▸ Records to use:
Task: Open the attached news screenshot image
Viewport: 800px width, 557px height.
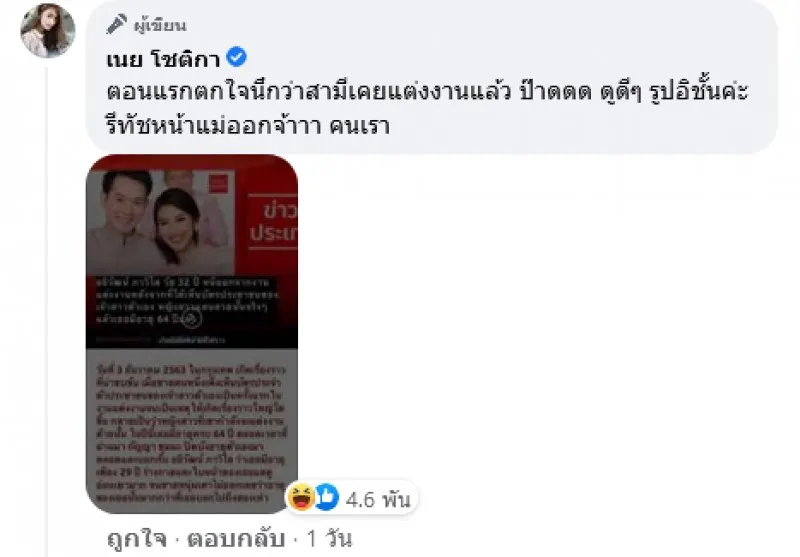Action: click(x=192, y=334)
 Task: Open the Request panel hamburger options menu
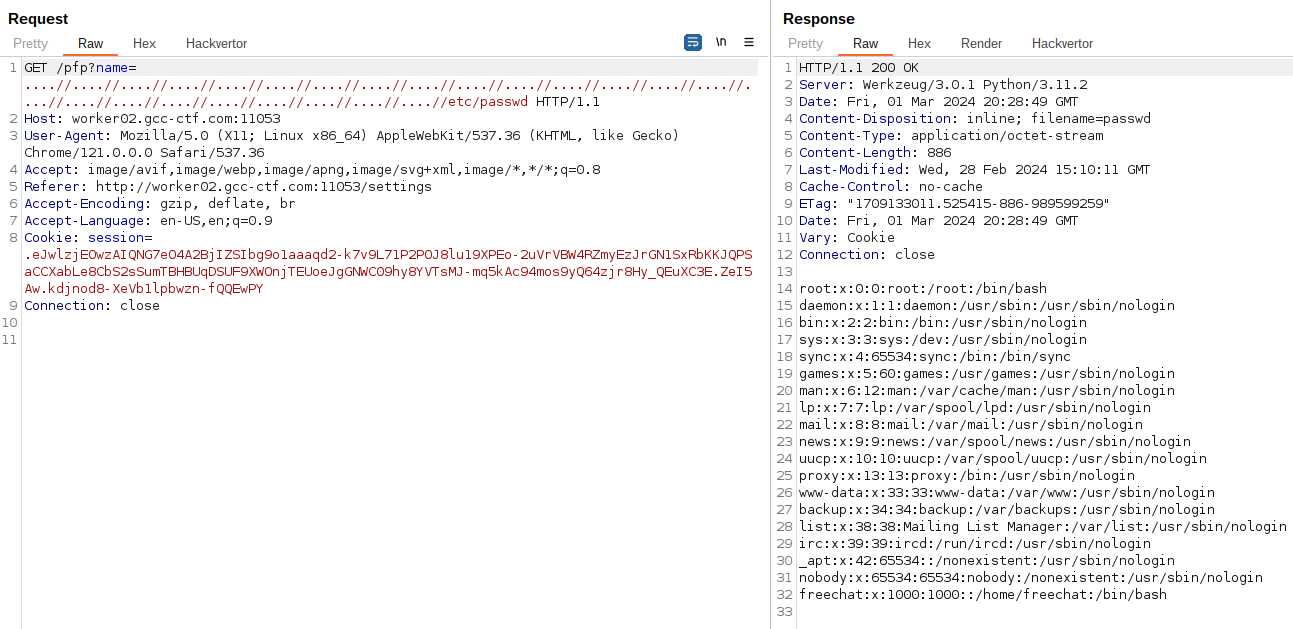coord(749,42)
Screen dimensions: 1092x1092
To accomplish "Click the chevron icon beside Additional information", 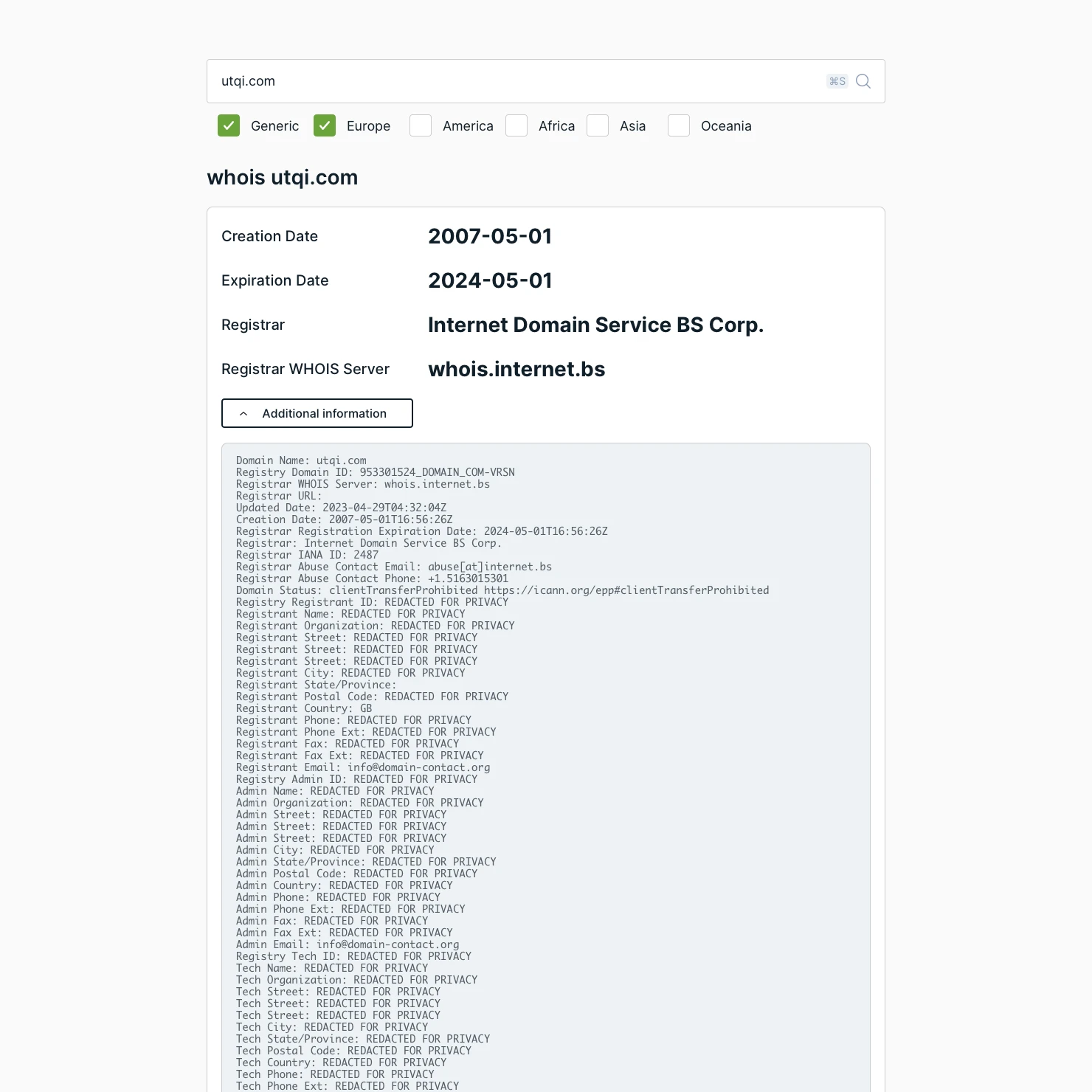I will tap(243, 414).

▸ Stated goal:
List each line of the records that contains the word "Open". Case counts.

▸ Exercise solution:
Task: Open the attached news screenshot image
 Task: Open the Request panel hamburger options menu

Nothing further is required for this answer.